To assess the effect on growth and safety of feeding preterm or low birth weight infants with high (> 200 mL/kg/d) versus standard (≤ 200 mL/kg/d) volume of enteral feeds. Infants in intervention and control groups should have received the same type of milk (breast milk, formula, or both), the same fortification or micronutrient supplements, and the same enteral feeding regimen (bolus, continuous) and rate of feed volume advancement.To conduct subgroup analyses based on type of milk (breast milk vs formula), gestational age or birth weight category of included infants (very preterm or VLBW vs preterm or LBW), presence of intrauterine growth restriction (using birth weight relative to the reference population as a surrogate), and income level of the country in which the trial was conducted (low or middle income vs high income) (see 'Subgroup analysis and investigation of heterogeneity').
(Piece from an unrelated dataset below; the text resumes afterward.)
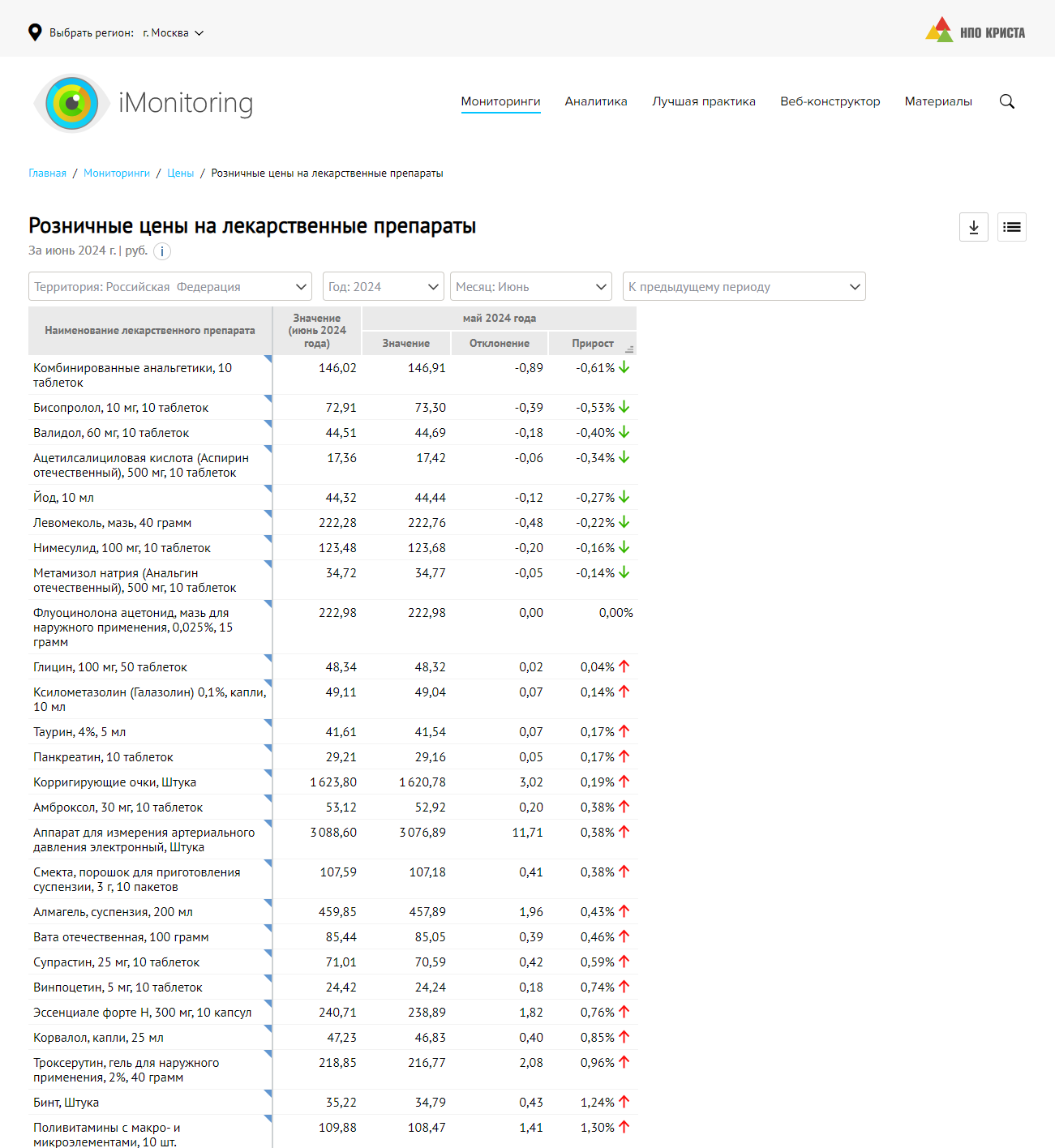Click sort icon in Прирост column header

point(629,349)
We used the Cochrane Neonatal standard search strategy, which included searches of the Cochrane Central Register of Controlled Trials (CENTRAL; 2017, Issue 2) in the Cochrane Library; MEDLINE (1946 to November 2016); Embase (1974 to November 2016); and the Cumulative Index to Nursing and Allied Health Literature (CINAHL; 1982 to November 2016), as well as conference proceedings, previous reviews, and trial registries.
Randomised and quasi-randomised controlled trials that compared high-volume versus standard-volume enteral feeds for preterm or low birth weight infants.
Two review authors assessed trial eligibility and risk of bias and independently extracted data. We analysed treatment effects in individual trials and reported the risk ratio and risk difference for dichotomous data, and the mean difference for continuous data, with respective 95% confidence intervals. . We assessed the quality of evidence at the outcome level via the GRADE approach.
We found one eligible trial that included 64 infants. This trial was not blinded. Analysis showed a higher rate of weight gain in the high-volume feeds group: mean difference 6.20 g/kg/d (95% confidence interval 2.71 to 9.69). There was no increase in the risk of feed intolerance or necrotising enterocolitis with high-volume feeds, but 95% confidence intervals around these estimates were wide. We assessed the quality of evidence for these outcomes as 'low' or 'very low' because of imprecision of the estimates of effect and concern about risk of bias due to lack of blinding in the included trial. Trial authors provided no data on other outcomes, including gastro-oesophageal reflux, aspiration pneumonia, necrotising enterocolitis, patent ductus arteriosus, bronchopulmonary dysplasia, or long-term growth and neurodevelopment.
We found only very limited data from one small unblinded trial on the effects of high-volume feeds on important outcomes for preterm or low birth weight infants. The quality of evidence is low to very low. Hence, available evidence is insufficient to support or refute high-volume enteral feeds in preterm or low birth weight infants. A large, pragmatic randomised controlled trial is needed to provide data of sufficient quality and precision to inform policy and practice.